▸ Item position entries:
────────────────

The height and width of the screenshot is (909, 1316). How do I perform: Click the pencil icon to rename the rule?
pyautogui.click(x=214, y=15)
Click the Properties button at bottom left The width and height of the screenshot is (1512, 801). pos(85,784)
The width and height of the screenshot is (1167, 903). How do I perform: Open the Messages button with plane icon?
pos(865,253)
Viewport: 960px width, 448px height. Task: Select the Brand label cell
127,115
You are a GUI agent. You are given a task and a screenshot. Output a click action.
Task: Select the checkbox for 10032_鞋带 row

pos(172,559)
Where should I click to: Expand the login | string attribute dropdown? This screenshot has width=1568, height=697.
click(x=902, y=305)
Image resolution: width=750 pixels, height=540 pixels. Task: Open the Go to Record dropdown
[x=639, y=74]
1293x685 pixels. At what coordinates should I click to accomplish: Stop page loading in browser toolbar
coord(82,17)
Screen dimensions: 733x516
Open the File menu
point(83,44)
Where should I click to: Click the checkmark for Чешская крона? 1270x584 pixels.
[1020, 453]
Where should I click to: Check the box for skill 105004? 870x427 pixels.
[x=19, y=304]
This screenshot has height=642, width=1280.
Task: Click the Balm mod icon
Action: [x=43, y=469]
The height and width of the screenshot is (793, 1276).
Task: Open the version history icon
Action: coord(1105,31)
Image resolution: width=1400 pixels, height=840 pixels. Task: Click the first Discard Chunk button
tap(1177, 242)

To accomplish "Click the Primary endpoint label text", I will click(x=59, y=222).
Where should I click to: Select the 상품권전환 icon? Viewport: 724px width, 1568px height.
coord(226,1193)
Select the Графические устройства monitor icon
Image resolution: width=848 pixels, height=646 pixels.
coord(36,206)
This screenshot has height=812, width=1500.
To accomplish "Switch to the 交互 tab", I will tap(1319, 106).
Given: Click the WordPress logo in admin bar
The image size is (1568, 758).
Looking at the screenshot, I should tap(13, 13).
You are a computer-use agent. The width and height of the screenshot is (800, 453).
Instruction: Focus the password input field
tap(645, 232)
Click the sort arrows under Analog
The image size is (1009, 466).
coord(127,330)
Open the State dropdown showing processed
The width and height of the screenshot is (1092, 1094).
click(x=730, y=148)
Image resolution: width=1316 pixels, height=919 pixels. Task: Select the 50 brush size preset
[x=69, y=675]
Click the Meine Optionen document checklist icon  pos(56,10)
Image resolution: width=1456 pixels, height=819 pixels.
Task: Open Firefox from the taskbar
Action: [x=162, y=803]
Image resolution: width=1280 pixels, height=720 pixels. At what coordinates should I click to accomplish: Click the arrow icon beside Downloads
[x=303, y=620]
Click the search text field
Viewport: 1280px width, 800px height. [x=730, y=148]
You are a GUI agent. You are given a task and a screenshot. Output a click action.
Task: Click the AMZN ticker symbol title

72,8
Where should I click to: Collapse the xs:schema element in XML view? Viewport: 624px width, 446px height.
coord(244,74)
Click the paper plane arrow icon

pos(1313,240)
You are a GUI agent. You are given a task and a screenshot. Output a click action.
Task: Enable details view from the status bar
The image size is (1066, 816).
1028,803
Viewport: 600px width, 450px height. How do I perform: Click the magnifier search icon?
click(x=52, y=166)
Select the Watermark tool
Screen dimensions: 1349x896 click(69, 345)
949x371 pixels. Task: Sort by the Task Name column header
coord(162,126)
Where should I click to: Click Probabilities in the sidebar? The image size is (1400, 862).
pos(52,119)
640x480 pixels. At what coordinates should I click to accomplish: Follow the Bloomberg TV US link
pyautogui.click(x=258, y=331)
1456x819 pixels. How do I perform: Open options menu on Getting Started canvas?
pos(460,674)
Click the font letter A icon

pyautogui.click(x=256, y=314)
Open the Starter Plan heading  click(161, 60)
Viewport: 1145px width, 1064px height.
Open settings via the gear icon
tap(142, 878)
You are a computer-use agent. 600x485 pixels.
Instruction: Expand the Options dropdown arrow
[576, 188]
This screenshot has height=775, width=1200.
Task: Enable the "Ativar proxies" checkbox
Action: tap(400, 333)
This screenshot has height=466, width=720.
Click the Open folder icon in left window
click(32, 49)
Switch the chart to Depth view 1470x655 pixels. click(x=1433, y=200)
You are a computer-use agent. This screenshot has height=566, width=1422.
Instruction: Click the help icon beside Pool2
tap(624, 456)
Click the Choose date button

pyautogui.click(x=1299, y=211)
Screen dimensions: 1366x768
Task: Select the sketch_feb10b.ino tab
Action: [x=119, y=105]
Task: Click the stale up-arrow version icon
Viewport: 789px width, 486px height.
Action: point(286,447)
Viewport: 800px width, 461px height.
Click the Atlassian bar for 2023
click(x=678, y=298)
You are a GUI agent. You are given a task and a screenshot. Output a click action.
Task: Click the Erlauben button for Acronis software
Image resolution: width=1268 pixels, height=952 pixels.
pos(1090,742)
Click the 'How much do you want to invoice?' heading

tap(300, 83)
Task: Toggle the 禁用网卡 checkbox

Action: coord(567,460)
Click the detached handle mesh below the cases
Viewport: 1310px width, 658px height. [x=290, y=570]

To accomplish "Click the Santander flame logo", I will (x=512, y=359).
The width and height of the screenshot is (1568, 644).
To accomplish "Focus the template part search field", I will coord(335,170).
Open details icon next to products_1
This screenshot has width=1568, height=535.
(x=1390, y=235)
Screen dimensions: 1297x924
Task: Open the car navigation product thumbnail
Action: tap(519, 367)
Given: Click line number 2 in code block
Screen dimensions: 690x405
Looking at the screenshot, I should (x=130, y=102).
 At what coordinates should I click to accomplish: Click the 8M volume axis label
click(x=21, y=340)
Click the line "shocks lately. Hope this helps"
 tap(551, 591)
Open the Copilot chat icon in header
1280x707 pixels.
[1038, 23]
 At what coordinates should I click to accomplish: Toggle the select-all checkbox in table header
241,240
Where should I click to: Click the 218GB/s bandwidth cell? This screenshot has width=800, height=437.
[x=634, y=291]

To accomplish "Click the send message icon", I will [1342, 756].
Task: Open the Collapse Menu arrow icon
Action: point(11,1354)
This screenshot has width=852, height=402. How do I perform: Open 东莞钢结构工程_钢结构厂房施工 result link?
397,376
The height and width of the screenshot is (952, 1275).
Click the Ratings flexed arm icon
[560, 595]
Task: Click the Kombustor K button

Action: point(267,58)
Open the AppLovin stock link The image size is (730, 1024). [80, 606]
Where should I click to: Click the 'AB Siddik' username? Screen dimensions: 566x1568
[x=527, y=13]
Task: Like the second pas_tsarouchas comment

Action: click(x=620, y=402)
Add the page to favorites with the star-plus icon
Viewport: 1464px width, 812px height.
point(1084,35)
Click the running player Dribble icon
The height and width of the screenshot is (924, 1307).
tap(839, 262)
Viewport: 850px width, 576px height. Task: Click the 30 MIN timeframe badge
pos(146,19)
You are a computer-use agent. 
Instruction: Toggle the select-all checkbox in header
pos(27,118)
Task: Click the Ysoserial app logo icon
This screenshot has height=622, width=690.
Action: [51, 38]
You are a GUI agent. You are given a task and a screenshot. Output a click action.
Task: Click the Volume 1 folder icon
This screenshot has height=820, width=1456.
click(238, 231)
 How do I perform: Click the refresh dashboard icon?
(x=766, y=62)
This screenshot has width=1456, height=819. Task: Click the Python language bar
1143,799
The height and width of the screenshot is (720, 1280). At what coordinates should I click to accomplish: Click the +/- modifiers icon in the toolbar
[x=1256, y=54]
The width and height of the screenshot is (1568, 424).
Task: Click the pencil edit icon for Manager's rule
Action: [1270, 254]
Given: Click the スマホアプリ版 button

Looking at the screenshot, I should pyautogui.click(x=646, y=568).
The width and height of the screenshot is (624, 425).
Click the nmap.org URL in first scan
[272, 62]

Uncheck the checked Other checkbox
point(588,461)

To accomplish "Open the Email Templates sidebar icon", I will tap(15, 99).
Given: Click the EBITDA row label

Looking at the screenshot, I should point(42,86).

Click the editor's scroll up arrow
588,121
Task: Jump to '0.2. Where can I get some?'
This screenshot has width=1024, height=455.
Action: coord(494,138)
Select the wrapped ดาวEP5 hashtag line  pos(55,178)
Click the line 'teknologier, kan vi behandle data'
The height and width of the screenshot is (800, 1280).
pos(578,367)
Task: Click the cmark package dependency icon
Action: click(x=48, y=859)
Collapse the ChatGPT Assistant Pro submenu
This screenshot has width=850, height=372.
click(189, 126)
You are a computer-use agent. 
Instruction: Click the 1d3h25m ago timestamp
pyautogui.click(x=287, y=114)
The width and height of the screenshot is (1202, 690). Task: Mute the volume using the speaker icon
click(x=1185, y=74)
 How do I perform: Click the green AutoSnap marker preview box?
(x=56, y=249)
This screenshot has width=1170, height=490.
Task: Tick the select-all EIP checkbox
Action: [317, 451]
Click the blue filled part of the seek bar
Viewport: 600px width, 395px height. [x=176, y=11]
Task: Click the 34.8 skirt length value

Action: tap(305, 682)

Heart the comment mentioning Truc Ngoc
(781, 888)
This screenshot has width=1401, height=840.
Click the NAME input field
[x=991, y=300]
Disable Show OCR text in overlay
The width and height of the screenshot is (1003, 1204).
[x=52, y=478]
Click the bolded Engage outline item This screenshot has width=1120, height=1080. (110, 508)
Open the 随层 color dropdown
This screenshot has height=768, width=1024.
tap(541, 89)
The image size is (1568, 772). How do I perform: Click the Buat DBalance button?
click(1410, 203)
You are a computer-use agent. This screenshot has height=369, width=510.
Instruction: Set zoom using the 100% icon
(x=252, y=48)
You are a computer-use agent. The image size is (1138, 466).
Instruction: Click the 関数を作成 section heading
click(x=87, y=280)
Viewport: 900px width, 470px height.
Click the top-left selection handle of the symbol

────────────────

▸ Written instruction:
Rewrite the stretch of the listing above from the line containing "1293x685 pixels. At" through the line containing "[1020, 453]", swapping "File" for "Edit" and keeping everything else the same.

▸ Final answer:
1293x685 pixels. At what coordinates should I click to accomplish: Stop page loading in browser toolbar
coord(82,17)
Screen dimensions: 733x516
Open the Edit menu
point(83,44)
Where should I click to: Click the checkmark for Чешская крона? 1270x584 pixels.
[1020, 453]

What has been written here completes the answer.